Problems to work on:
- 1) In the offshore terminal patent description, what storage capacity has been proposed for the terminal?
- 2) Carry the offshore terminal patent description forward from its final sentence.

GB1578220A - Offshore terminal - Google Patents

Description

(54) AN OFFSHORE TERMINAL (71) We, DAVID BROWN - VOSPER (OFFSHORE) LIMITED, a British Company of Graphic House, Castle Street, Portchester, Hampshire, also of Tyler Way, Swalecliffe, Whitestable, Kent, do hereby declare the invention, for which we pray that a Patent may be granted to us, and the method by which it is to be performed, to be particularly described in and by the following statement: This invention relates to an offshore terminal.

In the North Sea and other areas there are gas fields in which wells can be drilled to produce gas. Further in all offshore oil fields the oil is associated with gas. Currently associated gas from an oilfield is normally flared off on a production platform as there is not known economic method of transferring that gas from the oil production terminal to the shore.

It is an object of this invention to provide an offshore terminal which alleviates to some extent the stated problem.

According to this invention there is provided a terminal intended to be moored to the seabed and to receive gas, the terminal comprising gas liquefaction apparatus, a liquefied gas store and transfer apparatus for transferring liquefied natural gas from the store to a liquefied natural gas carrier.

If the gas to be received by the terminal is associated gas from an oilfield the terminal should include apparatus for cleaning associated gas.

The size of the store determines how often liquefied natural gas has to be transferred from the terminal to a carrier.

A method of collecting gas from offshore gas terminals is the subject of our copending patent application No. 13717/76.

A terminal in accordance with this invention may well be required to operate in waterdepths between 100 and 200 m and it has been proposed that the terminal should have a storage capacity for four days production.

Preferably the terminal comprises a flare for flaring off gas.

Preferably the terminal comprises a turntable which carries the transfer apparatus, said transfer apparatus being connected to the store through a swivel.

Preferably the turntable carries the flare which may be of the horizontal stack type.

Preferably the turntable carries a mooring line hawser.

The terminal is preferably buoyant and may be held in position by anchor chains.

[Stored data entries]

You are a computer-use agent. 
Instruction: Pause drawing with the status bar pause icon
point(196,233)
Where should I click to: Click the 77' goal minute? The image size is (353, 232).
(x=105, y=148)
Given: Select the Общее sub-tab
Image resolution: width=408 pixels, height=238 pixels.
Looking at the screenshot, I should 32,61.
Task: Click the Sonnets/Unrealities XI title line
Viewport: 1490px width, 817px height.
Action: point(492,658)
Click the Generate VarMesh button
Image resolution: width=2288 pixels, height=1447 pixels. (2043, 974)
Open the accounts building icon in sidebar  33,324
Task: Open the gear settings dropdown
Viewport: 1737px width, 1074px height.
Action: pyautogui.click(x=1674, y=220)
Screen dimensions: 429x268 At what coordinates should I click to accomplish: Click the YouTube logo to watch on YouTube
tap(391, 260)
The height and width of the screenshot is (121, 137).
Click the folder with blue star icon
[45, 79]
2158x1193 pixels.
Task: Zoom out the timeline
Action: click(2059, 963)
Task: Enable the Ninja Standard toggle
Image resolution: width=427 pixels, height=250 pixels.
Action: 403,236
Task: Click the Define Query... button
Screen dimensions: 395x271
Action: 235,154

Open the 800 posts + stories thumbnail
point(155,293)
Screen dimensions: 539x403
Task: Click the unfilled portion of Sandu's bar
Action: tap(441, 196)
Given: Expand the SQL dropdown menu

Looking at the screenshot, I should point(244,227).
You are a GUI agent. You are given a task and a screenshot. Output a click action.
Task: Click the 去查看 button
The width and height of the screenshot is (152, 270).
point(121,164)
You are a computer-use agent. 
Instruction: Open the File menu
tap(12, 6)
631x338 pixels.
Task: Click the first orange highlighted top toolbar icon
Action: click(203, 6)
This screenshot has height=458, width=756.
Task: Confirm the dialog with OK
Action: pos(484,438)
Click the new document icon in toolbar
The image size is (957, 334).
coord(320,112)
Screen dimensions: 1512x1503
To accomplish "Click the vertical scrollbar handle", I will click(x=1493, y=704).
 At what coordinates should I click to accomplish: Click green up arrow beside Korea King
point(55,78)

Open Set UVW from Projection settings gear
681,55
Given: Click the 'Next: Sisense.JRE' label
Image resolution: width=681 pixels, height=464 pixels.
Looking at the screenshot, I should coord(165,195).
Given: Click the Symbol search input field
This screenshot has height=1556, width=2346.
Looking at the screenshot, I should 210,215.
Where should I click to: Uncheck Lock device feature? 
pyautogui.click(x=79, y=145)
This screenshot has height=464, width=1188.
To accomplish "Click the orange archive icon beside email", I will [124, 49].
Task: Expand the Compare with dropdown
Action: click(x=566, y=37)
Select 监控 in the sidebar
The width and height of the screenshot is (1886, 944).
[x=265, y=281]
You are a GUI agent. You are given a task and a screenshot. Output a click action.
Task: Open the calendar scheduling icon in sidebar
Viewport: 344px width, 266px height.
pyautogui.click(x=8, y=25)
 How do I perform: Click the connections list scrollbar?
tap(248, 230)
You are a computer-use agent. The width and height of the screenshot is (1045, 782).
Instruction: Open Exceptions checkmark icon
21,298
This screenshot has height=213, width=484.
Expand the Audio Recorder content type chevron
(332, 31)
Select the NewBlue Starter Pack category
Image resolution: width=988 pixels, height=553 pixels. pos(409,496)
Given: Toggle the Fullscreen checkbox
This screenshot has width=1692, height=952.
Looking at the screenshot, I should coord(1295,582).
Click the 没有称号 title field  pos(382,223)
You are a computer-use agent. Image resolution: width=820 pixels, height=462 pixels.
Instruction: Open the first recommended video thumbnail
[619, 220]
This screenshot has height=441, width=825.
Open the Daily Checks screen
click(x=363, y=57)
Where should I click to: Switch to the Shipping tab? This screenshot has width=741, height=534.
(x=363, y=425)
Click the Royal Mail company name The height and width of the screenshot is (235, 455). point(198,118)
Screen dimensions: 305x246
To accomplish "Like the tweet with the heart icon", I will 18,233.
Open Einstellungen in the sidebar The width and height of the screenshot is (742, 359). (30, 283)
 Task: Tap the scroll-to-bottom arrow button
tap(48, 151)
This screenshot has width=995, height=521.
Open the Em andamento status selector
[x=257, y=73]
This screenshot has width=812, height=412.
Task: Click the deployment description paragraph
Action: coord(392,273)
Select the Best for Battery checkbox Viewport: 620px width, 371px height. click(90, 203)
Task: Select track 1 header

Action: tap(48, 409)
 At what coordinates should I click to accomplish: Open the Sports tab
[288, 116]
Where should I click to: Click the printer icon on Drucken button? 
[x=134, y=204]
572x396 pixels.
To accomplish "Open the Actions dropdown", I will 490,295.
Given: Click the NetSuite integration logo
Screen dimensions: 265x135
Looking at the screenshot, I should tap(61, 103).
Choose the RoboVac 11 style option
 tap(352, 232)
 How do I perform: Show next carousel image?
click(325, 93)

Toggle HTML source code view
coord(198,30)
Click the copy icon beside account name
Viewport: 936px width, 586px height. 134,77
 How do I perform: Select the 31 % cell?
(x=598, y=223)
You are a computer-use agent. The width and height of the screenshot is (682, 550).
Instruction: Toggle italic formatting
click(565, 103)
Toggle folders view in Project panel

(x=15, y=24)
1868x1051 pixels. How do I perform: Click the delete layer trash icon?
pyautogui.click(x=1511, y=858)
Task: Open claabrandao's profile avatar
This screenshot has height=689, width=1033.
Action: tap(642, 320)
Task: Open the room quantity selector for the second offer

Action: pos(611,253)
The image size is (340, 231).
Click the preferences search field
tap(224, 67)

Task responses:
- 1) A storage capacity for four days' production.

- 2)
An embodiment of this invention will now be described, by way of example only, with reference to the accompanying drawing (Fig. 1) and Fig. 2 of the drawings accompanying the Provisional Specification of which: - Figure 1 is a block diagram of gas liquefaction apparatus forming part of the terminal; and Figure 2 is a schematic view of the terminal which is of the catenary type.

Referring to Figure 2 the terminal comprises three basic units that is a liquefied natural gas (LNG) transfer turntable 1, accommodation and LNG process plant structure 2, a concrete buoy chamber 3 containing auxiliary machinery and LNG storage tank.

An LNG transfer system and a mooring line upcoiler are mounted on the turntable 1 which is mounted on bogies. An emergency flare stack 4 is mounted horizontally on the turntable 1, perpendicular to the line of a mooring hawser. A helideck 5 and navigational aids are mounted on the turntable 1. Since the terminal freeboard changes 6.4. m during loading, a transfer boom of the transfer system has to be fitted as low as possible.

A cryogenic swivel (not visible) is mounted on the turntable 1 to transfer the LNG to the transfer system from the LNG tank 7 within lower part of the chamber 3. This swivel is also used for the excess fuel gas supply to the flare stack 4. A slip ring system provides electrical power to the transfer system and helicopter facilities.

The structure 2 is of steel lower portion is denoted at 15. The accommodation provides living quarters and facilities for the operational crew. The accommodation area is separated from the LNG plant by a cofferdam into which inert gas and water can be injected. A double wall shaft containing LNG and flare gas lines to the turntable pass through the area.

The LNG process plant is divided into gas zones and gas free zones, the zones being separated by cofferdams. The liquefaction plant is grouped around a central double wall steel riser. All electrical and gas turbine machinery is separated from the process plant by a cofferdam with the rotating shaft passing through gas tight seals.

All gas zones are fitted with forced ventilation and inert gas injection systems. Cofferdams are provided with inert gas and water spray injection systems. The process plant control room is in a gas free zone adjacent to the equipment. Anchor chain tensioning winches are fitted in this area in gas free zones.

The prestressed concrete buoy chamber contains all the auxiliary machinery and the LNG storage tank. The auxiliary machinery space 8 is in upper portion of the chamber 3 and contains the electrical generating plant and switchgear. The fuel gas tank and emergency diesel tank are mounted on a separate deck. The fire fighting system and inert gas generator are mounted around the steel riser with the associated gas and LNG control valves.

The LNG tank is separated from the machinery space by a double cofferdam which is fitted with a forced ventilation system and an inert gas injection system. Concrete ballast 9 required in the largest terminal is positioned in the base of the buoy chamber.

Gas riser pipes pass down the outside of the buoy structure in a steel housing 10 from the top of the concrete structure to a hose manifold 11 on the underside of the buoy.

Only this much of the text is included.